Enunciado 1: Reproduce completo y sin cambios el artículo sobre el fusilamiento de Dorrego que figura a continuación.

Texto para leer:
^^^^^^^^^^^^^^^^

ANÉCDOTAS DE LA HISTORIA

La violencia política en la historia argentina (octava entrega): El fusilamiento de Dorrego: un crimen sin sentido

Por Eduardo Lazzari. Historiador.

El nombre de una época: ¿Guerras Civiles Argentinas?

Los historiadores han discutido, a lo largo de los años, sobre la caracterización del período, original comparado con otros países del continente sudamericano, que va desde el tiempo de la Independencia argentina hasta la sanción de la Constitución. La historiografía liberal lo llamó “anarquía”, por la ausencia de un gobierno central. El revisionismo, a inicios del siglo XX definía al sistema de caudillos como una federación perfecta, que obligaba a las provincias a plantear sus acuerdos y alianzas permanentemente.

El historiador y jurisconsulto entrerriano Juan Álvarez, de destacada actuación pública, iba a plantear este largo período como una guerra civil, y lo abordó como el de “Las guerras civiles argentinas”, título de un libro extraordinario que incluyó la perspectiva económica, describiendo los enfrentamientos políticos entre federales y unitarios como una guerra civil multicausal con distintos grados de intensidad.

La historia que transcurre entre los congresos y asambleas de 1813, 1815 y 1816, y la renuncia de Bernardino Rivadavia a la presidencia en 1827, puede ser tomado como una proto - guerra civil, en la que el cambio permanente de posición de los distintos actores políticos y militares, no permite un relato ordenado que haga entender las motivaciones en juego, mucho más si tomamos los enfrentamientos como una simple forma de conservación del poder, que prevaleció sobre las convicciones ideológicas. Quizá el ejemplo más rotundo fue el tucumano Gregorio Aráoz de Lamadrid, que transitó la mayor parte de la guerra civil en el bando unitario, pero no cejó en participar de campañas ordenadas por los federales Rosas y Urquiza. Muchas veces, el espíritu guerrero se imponía a la pertenencia partidaria.

^^^^^^^^^^^^^^^^

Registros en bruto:

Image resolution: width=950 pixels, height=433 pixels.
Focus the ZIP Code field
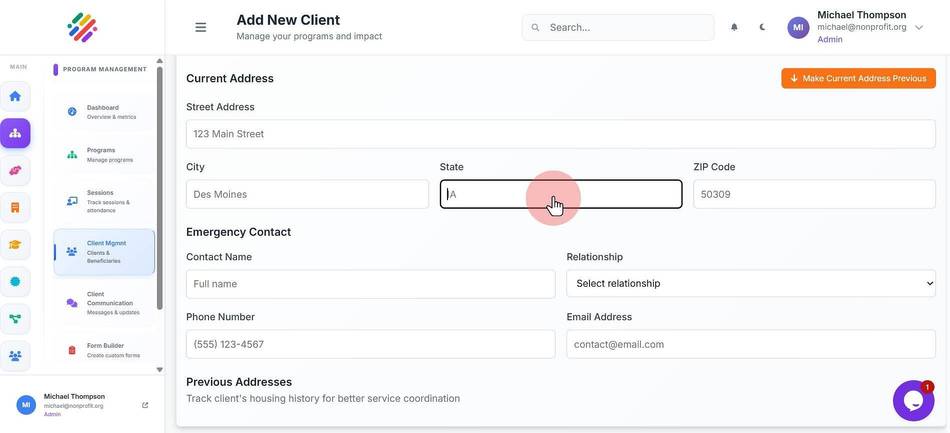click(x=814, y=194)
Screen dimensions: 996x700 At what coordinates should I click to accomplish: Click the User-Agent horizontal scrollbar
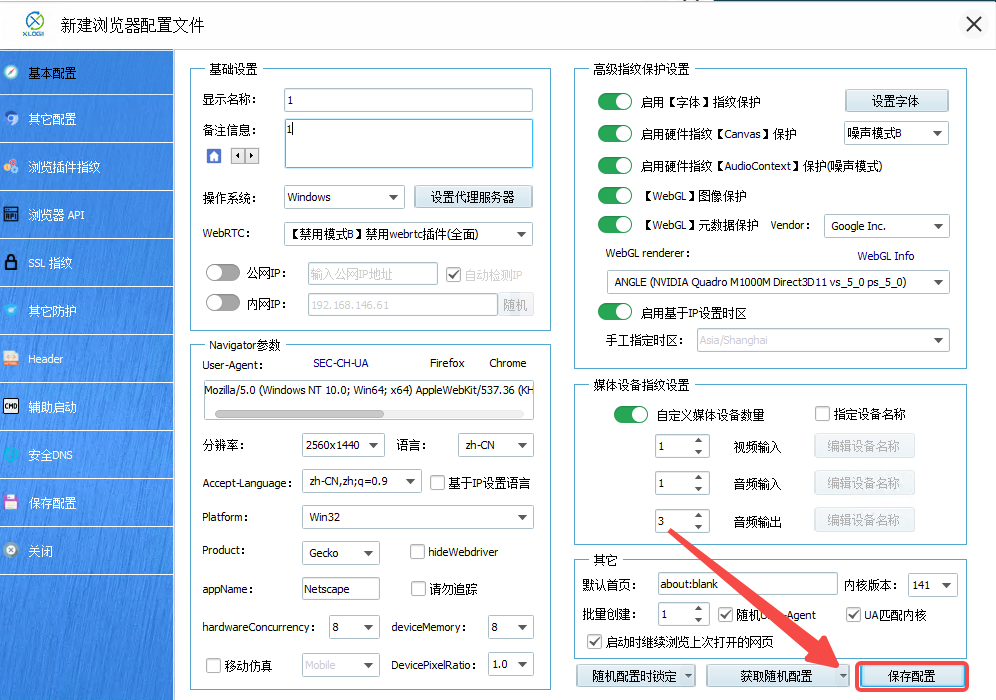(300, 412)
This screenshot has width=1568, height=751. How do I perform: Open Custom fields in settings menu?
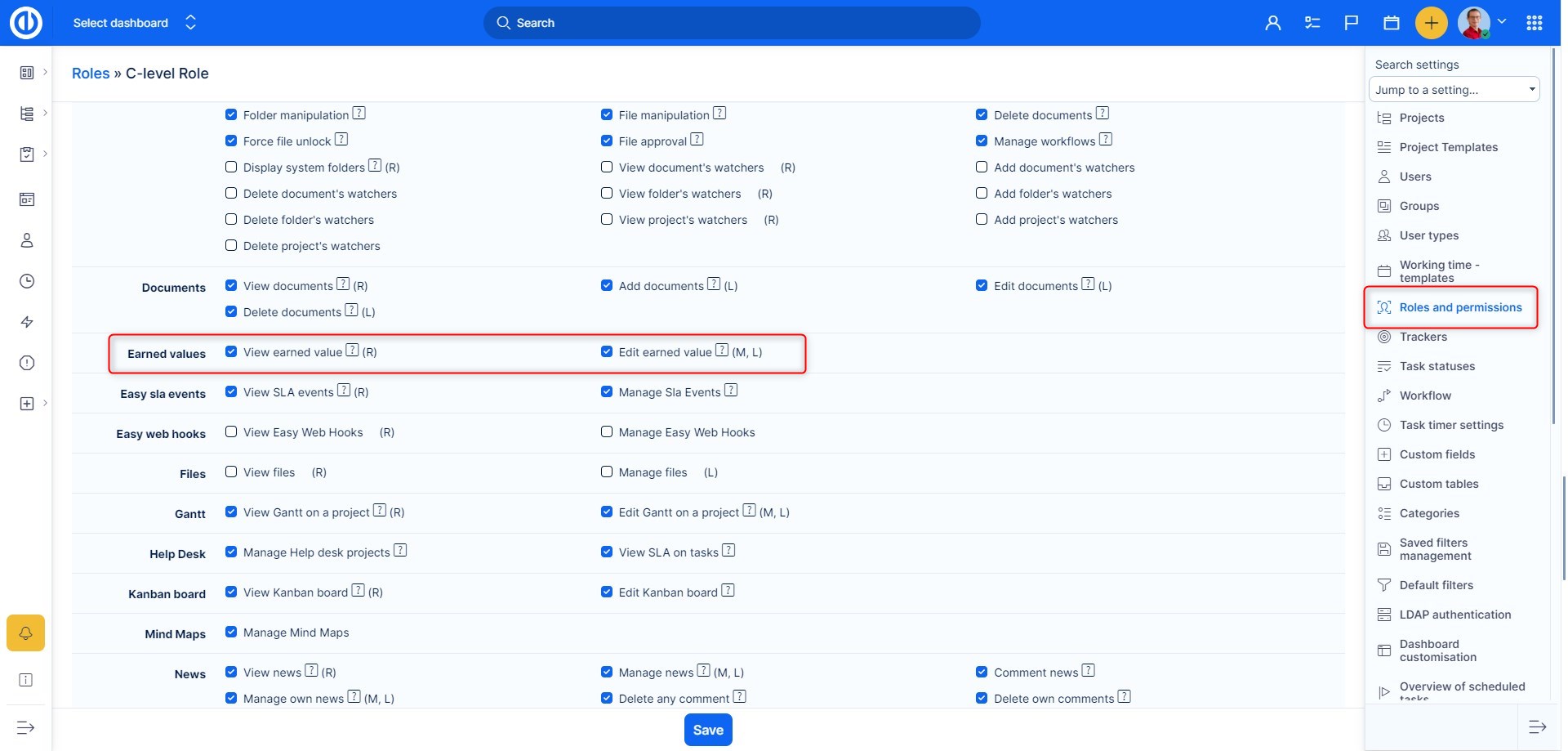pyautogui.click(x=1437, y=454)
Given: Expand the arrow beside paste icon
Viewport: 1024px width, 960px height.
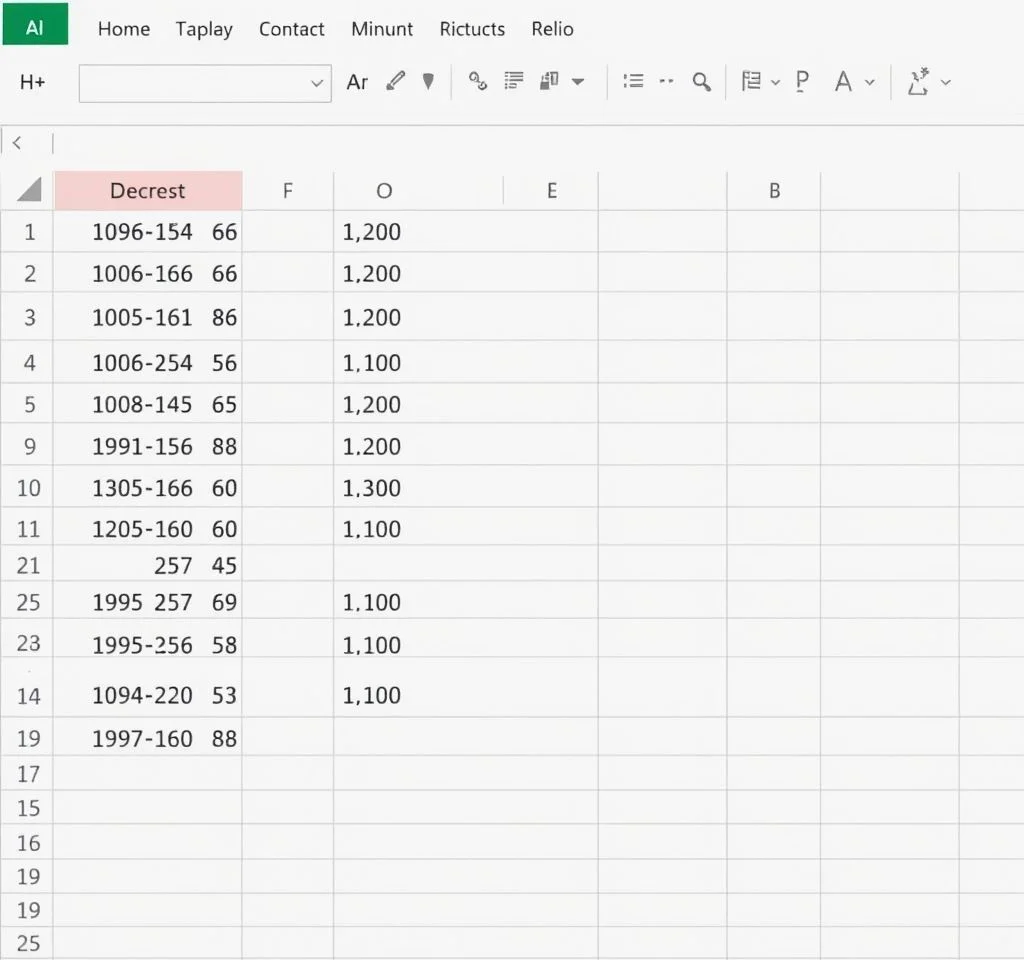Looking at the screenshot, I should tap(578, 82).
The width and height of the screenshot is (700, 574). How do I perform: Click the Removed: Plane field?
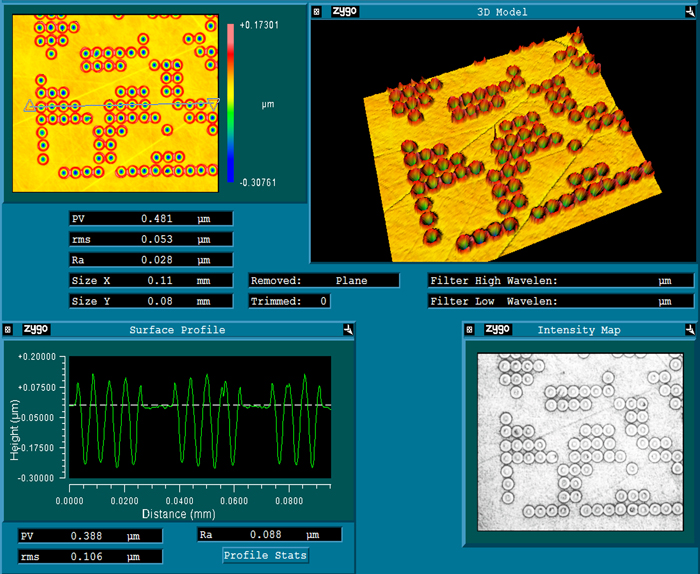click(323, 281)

^^^^^^^^^^^^^^^^

Enunciado 2: ¿Qué líneas de las entradas contienen la cadena "height"? Extráelas todas.

Respuesta 1:
ANÉCDOTAS DE LA HISTORIA

La violencia política en la historia argentina (octava entrega): El fusilamiento de Dorrego: un crimen sin sentido

Por Eduardo Lazzari. Historiador.

El nombre de una época: ¿Guerras Civiles Argentinas?

Los historiadores han discutido, a lo largo de los años, sobre la caracterización del período, original comparado con otros países del continente sudamericano, que va desde el tiempo de la Independencia argentina hasta la sanción de la Constitución. La historiografía liberal lo llamó “anarquía”, por la ausencia de un gobierno central. El revisionismo, a inicios del siglo XX definía al sistema de caudillos como una federación perfecta, que obligaba a las provincias a plantear sus acuerdos y alianzas permanentemente.

El historiador y jurisconsulto entrerriano Juan Álvarez, de destacada actuación pública, iba a plantear este largo período como una guerra civil, y lo abordó como el de “Las guerras civiles argentinas”, título de un libro extraordinario que incluyó la perspectiva económica, describiendo los enfrentamientos políticos entre federales y unitarios como una guerra civil multicausal con distintos grados de intensidad.

La historia que transcurre entre los congresos y asambleas de 1813, 1815 y 1816, y la renuncia de Bernardino Rivadavia a la presidencia en 1827, puede ser tomado como una proto - guerra civil, en la que el cambio permanente de posición de los distintos actores políticos y militares, no permite un relato ordenado que haga entender las motivaciones en juego, mucho más si tomamos los enfrentamientos como una simple forma de conservación del poder, que prevaleció sobre las convicciones ideológicas. Quizá el ejemplo más rotundo fue el tucumano Gregorio Aráoz de Lamadrid, que transitó la mayor parte de la guerra civil en el bando unitario, pero no cejó en participar de campañas ordenadas por los federales Rosas y Urquiza. Muchas veces, el espíritu guerrero se imponía a la pertenencia partidaria.

Respuesta 2:
Image resolution: width=950 pixels, height=433 pixels.
This screenshot has width=1568, height=751. How do I perform: Open Custom fields in settings menu?
Viewport: 1024px width, 960px height.
The width and height of the screenshot is (700, 574). How do I perform: Click the Removed: Plane field?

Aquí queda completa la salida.